So let's lets rap up our our results here and talk a little bit about what we've
seen. first like to graph the RMSE with
different methods that we have used in a few others ones that we didn't.
so here is the RMSE in the blue is the training data, in the red is the test
data. So you can see first is that just simple
average predictor, where we had 3.5 for all the entries.
And this is the baseline predictor, so you can see the improvement in both the
training and the test data down for the baseline predictor.
So, it's a huge drop when we actually incorporated that.
and then the neighborhood method, which was one.
which is what we, we had done. And so again, you see another drop there.
And then a few other things that we didn't look at any of these other ones,
these are the three that we did. We did the simple average, then we did
the base line and the first neighborhood. but a few things that we didn't explore.
First is that we could have used users as neighbors, and I don't have a graph of
that here but it's really the same thing. We just draw similarities along the rows
instead of along the columns. and another thing is we could have used a
neighborhood method with multiple neighbors.
And, you know, there's no telling which, how many neighbors is the correct one.
One way to do it is you'd run it for two different tries and then see which one
gives you the lowest RMSE on just your training data because remember you can't
look at your test data until you're all done.
but, and then you can see which one gives you the lowest on the training data but
again there's still no guarantee that it's going to be the lowest on the test
data. but this is showing if we had used two
neighbors, actually what we would have gotten, and the math gets a little more
complicated there. but you see it's a slight improvement
over the neighborhood method with one neighbor, but actually the with the test
data it actually jumps up, a little bit. so that's really interesting.
Now another thing is that we said that we could optimize the baseline values.
Remember we just took the average in the rows and columns and subtracted from the
overall average 3.5. but really we can, we can actually solve
an optimization problem to get the baseline lower and now we're lower and if
we had done that we would have gotten 0.397.

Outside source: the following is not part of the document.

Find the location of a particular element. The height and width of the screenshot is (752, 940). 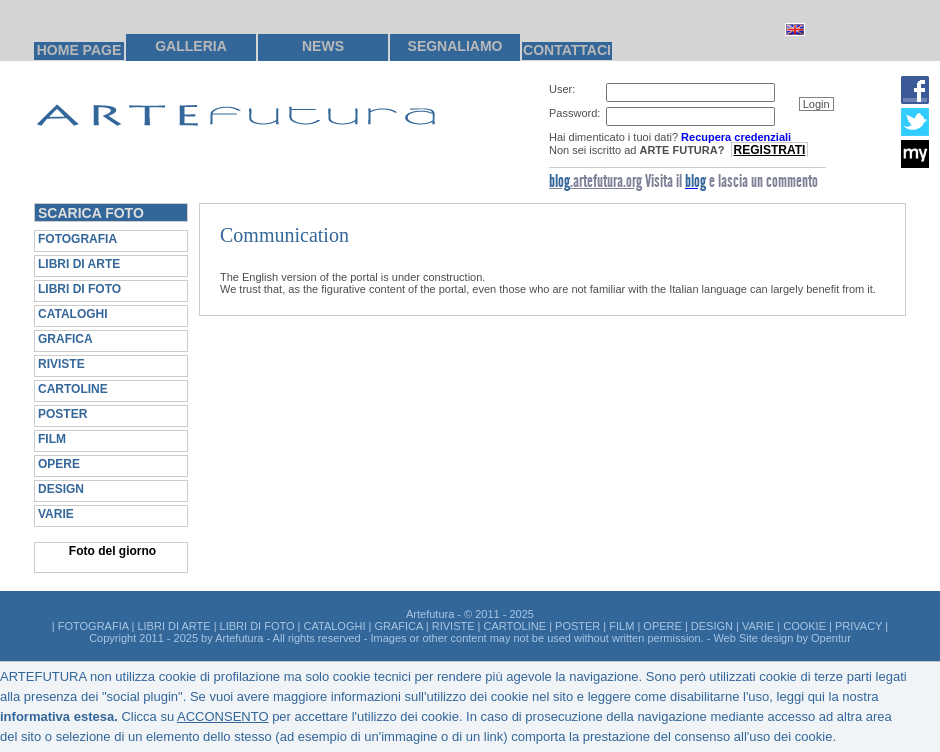

GALLERIA is located at coordinates (191, 46).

And 0.6311, and those were lower than these values over here which is what we
compare them to, these guys. And then if we had done the opt, the
neighborhood method with these baseline values, right, we would of dropped even
lower. And then you would actually see how the
neighborhood method with two neighbors is yeah it gets, gives you lower values in
both case than the neighborhood method with just one neighbor.

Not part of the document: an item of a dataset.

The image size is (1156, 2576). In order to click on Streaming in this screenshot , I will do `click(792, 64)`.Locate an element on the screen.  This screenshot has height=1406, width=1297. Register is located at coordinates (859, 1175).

And so interesting to see how different decisions along the way, whether or not
you're going to optimize, can determine whether or not things are going to be
better or worse for you. So again you just go by intuition, what
we think is going to work. And we go with that.
And so, these are, these are really, I just want to emphasize, these are just
the key ideas, I mean, there is so much more to this.

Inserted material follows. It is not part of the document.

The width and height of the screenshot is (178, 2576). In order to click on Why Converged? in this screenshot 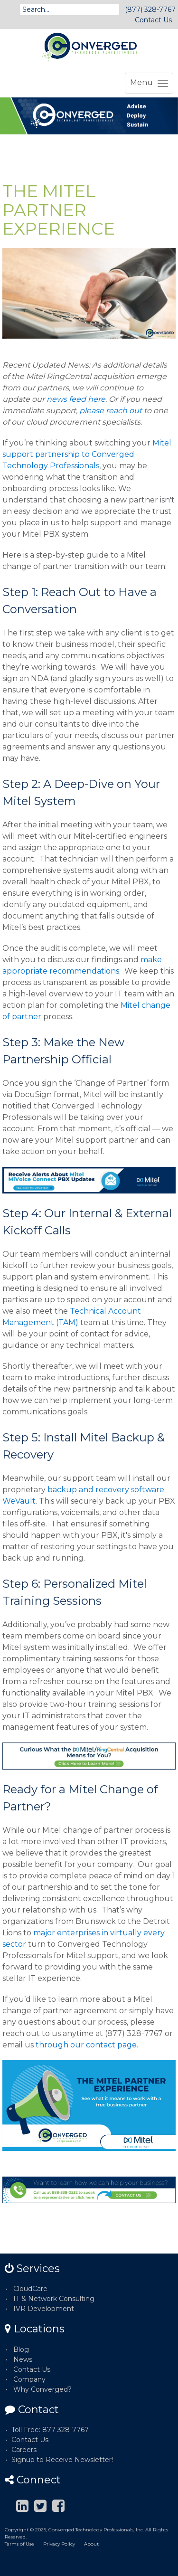, I will do `click(42, 2389)`.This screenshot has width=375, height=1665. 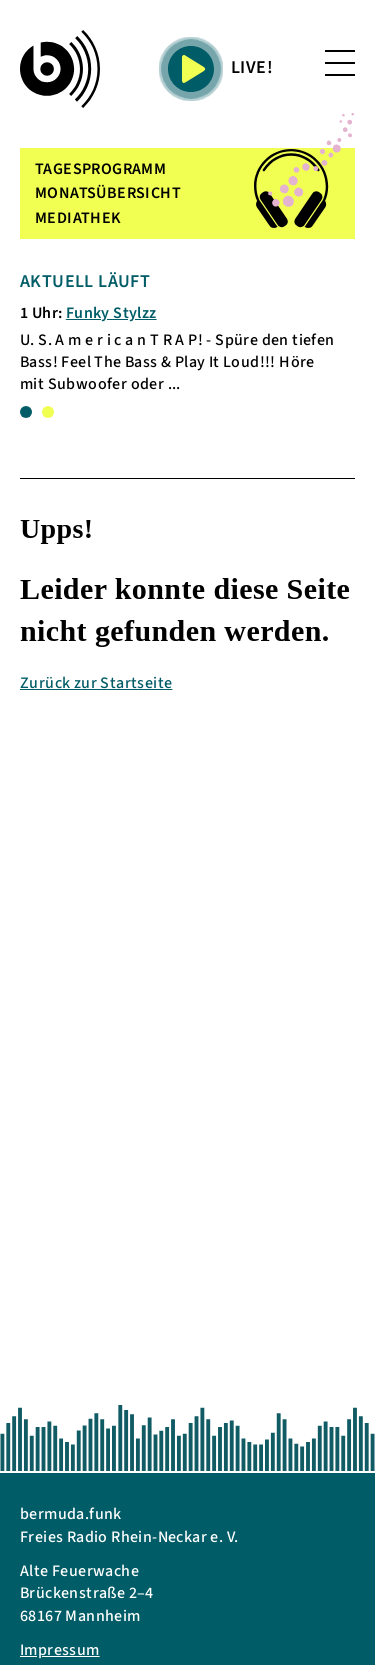 I want to click on Funky Stylzz, so click(x=111, y=313).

It's such a vibrant and abundant field, in machine learning and data mining.
And there's courses, on courses that are specifically on machine learning, for
instance. And those are all really interesting
fields. And you know, in a future version of this
course, maybe we'll go into more depth with some of this stuff.
but this just sort of grazes the landscape, so to speak.
And you should have the key ideas now what Netflix does to recommend movies for
their users. So they exploit baseline and neighborhood
predictors as portions of it.